NBR to address chronic budget deficits by improving tax-GDP ratio
UNB, Dhaka
Published: 22 Aug 2024, 01:08 AM
The National Board of Revenue (NBR) has initiated measures to improve Bangladesh’s tax-GDP ratio, aiming to break free from the persistent culture of deficit budgets that has plagued the country since independence.
“Increasing the tax-GDP ratio remains a significant challenge for the NBR,” said an official document. “There is no alternative to bolstering internal revenue to overcome this challenge. A welfare-oriented and people-friendly income tax reform is crucial to achieving this objective.”
The NBR is committed to implementing a tax policy that is favourable to taxpayers, businesses, and investments, with the goal of establishing a robust tax culture in the country. Central to this policy is the gradual reduction of the tax burden through economic investment, increased tax-GDP ratio, and enhanced taxpayer compliance.
The document highlighted ongoing efforts to increase the contribution of direct taxes to 42% of total revenue by 2031 and 50% by 2041 through the enactment of taxpayer-friendly income tax policies.

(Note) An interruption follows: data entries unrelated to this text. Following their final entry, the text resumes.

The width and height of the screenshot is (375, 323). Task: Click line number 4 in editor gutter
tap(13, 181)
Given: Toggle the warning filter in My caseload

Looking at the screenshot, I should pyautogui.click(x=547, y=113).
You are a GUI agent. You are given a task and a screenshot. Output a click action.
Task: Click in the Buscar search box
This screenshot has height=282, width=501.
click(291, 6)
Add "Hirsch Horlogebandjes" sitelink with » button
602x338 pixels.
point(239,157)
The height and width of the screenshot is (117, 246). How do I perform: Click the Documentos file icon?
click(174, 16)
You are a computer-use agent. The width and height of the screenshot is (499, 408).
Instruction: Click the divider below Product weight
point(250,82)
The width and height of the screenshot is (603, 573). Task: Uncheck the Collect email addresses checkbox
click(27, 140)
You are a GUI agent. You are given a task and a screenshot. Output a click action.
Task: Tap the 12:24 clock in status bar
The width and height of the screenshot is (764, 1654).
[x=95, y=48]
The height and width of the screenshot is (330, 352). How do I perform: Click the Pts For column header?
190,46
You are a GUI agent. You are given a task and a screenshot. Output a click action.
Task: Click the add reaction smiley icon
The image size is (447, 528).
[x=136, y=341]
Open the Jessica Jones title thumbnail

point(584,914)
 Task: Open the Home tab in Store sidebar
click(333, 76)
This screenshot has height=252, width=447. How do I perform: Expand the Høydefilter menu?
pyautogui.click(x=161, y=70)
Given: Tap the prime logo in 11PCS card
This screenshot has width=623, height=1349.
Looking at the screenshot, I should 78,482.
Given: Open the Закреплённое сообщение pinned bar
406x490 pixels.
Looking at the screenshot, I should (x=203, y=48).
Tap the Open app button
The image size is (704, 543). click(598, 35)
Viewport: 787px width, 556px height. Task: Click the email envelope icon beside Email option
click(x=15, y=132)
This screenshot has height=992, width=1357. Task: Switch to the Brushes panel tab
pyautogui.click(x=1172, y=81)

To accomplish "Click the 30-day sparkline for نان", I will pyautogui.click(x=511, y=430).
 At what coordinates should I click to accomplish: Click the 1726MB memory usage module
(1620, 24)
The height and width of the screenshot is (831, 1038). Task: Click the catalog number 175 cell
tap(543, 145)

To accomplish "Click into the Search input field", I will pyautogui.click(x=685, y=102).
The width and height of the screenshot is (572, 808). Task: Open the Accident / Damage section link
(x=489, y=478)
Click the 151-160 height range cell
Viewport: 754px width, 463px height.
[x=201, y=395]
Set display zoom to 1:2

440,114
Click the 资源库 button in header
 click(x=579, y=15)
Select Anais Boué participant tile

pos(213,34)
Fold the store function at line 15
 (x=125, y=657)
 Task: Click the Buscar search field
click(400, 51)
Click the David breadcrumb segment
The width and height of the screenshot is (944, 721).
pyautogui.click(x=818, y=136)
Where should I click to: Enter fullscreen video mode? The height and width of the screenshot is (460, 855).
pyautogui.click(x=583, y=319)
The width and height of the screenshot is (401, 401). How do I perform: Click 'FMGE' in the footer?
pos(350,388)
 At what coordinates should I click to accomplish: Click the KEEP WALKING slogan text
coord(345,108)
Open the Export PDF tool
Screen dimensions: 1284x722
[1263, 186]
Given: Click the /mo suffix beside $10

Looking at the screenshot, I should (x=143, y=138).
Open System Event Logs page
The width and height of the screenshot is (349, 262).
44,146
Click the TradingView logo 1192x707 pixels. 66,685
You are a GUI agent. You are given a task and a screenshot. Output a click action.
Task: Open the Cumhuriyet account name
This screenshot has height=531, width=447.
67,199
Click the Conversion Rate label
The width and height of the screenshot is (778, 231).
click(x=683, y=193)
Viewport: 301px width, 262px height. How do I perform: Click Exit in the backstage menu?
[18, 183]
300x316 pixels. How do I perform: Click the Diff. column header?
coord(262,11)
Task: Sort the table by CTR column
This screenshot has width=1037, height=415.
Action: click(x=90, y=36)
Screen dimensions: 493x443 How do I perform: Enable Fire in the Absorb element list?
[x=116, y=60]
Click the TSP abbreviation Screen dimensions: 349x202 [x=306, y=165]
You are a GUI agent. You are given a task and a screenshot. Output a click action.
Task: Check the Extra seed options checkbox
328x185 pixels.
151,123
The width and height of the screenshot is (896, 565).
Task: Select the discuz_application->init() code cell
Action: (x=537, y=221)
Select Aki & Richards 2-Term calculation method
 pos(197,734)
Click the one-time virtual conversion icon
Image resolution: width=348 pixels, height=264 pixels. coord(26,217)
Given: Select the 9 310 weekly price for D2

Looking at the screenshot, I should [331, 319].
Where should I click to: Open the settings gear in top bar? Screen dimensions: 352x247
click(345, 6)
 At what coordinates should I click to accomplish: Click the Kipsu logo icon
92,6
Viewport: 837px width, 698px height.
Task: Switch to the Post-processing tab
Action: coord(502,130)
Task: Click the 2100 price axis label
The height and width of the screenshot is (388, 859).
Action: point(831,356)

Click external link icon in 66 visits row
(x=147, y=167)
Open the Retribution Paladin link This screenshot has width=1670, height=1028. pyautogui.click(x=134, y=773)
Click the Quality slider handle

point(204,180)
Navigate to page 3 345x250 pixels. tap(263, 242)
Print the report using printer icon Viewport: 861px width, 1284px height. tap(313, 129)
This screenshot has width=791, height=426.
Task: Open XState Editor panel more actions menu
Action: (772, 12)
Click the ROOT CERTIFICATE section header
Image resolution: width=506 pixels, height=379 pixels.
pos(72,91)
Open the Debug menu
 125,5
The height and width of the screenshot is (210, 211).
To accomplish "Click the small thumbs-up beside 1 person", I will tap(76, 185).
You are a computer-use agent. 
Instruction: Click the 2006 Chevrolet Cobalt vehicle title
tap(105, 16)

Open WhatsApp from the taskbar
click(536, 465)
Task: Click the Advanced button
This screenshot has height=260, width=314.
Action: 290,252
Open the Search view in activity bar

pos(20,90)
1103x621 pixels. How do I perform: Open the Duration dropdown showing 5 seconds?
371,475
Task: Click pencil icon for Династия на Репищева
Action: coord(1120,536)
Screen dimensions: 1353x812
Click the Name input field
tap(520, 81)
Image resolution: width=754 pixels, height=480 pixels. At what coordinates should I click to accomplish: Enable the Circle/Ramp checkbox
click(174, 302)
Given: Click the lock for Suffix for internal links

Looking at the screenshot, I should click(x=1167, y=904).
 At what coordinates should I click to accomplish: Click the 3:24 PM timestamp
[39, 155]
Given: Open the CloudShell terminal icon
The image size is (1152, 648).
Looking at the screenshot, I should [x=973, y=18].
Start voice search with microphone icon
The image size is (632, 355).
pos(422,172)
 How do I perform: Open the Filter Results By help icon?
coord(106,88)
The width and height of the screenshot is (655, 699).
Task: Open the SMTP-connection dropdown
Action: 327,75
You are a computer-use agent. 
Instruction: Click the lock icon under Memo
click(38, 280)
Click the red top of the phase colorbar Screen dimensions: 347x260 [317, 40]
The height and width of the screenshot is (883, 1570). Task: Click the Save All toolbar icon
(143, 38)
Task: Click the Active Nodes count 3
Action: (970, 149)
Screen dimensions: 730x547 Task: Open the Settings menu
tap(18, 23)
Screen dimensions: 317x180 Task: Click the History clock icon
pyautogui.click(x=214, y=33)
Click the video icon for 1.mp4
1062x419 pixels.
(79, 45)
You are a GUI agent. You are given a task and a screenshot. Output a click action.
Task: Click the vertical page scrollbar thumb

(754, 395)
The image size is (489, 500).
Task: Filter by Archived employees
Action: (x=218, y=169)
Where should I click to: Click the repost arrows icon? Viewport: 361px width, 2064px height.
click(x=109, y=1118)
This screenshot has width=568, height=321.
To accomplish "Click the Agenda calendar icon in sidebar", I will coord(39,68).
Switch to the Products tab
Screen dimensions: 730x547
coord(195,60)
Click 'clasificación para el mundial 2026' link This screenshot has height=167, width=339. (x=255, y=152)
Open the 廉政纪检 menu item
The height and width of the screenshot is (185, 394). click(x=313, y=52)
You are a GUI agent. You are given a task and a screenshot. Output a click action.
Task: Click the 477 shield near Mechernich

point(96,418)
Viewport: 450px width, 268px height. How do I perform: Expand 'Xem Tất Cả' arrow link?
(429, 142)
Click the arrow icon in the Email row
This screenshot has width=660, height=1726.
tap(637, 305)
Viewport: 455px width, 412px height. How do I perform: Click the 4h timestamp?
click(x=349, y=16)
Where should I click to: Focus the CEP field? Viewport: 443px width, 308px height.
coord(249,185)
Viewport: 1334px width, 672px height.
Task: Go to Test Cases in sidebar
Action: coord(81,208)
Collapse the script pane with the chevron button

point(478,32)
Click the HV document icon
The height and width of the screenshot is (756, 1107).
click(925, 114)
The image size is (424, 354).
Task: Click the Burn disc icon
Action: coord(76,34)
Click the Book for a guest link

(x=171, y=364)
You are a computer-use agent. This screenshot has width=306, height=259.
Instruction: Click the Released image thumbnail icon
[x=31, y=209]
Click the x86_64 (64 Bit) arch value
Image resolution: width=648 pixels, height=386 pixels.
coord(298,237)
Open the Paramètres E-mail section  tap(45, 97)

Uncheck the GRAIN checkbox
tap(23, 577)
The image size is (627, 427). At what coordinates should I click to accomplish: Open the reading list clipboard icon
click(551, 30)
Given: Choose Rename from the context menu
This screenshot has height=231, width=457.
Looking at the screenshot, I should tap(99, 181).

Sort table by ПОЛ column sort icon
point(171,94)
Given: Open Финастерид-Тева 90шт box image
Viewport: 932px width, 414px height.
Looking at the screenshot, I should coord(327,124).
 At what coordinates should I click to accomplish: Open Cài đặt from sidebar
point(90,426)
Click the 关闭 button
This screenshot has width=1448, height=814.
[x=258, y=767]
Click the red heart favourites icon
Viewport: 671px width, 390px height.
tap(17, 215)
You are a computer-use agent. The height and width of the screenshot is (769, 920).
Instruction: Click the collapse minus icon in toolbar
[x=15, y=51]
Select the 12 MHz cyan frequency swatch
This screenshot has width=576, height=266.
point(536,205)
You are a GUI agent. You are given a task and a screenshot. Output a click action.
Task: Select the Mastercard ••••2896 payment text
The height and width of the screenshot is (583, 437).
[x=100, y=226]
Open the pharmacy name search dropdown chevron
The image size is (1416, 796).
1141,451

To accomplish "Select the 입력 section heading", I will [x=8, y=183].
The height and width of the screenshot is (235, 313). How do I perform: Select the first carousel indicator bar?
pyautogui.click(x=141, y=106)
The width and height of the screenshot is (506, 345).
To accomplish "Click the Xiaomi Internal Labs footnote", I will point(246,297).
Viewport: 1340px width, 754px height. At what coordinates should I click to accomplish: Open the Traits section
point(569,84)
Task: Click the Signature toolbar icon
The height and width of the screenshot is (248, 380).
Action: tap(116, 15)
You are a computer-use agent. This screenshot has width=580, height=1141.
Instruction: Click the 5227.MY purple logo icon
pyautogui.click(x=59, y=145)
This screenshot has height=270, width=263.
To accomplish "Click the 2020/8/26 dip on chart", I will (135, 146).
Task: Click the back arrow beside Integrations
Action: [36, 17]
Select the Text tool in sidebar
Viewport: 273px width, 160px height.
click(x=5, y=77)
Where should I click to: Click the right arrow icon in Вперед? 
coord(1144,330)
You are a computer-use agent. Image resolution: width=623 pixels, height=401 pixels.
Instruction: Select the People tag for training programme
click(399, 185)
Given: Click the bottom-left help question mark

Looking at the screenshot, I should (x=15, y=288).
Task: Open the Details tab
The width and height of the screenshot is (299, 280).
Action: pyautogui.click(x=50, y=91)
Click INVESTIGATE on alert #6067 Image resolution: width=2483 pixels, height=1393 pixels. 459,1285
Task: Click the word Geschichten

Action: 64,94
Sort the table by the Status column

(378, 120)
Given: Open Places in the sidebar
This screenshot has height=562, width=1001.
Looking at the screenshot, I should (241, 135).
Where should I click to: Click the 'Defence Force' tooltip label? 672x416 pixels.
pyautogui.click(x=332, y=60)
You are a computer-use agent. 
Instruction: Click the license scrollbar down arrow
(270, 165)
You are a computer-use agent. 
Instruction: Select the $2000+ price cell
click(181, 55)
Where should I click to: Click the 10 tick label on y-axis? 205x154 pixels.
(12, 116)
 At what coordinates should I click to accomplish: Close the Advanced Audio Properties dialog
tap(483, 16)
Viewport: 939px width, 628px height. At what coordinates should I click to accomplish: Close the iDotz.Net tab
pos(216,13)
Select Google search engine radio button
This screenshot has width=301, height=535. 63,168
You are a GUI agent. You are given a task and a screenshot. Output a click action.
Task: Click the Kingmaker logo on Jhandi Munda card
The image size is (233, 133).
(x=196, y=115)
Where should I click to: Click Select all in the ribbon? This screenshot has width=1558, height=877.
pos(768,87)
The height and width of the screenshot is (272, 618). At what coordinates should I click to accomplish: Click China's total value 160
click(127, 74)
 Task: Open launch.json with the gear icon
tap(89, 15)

These efforts are supported by digital transformation initiatives, the expansion of the tax net, and the strengthening of administrative capacity to boost revenue collection from domestic sources.
Despite these efforts, a senior NBR official acknowledged the challenges in meeting the country’s financial needs. “As a developing nation, we are revenue-hungry and unable to meet the national exchequer’s demands,” he said.
Currently, Bangladesh’s tax-GDP ratio stands at 7.3%, significantly lower than neighbouring countries such as India (12%), Nepal (17.5%), Bhutan (12.3%), and Pakistan (7.5%).
Newly appointed NBR Chairman Md Abdur Rahman Khan, in a recent meeting with senior officials, stressed the urgent need to focus on increasing the tax-GDP ratio and improving tax collection.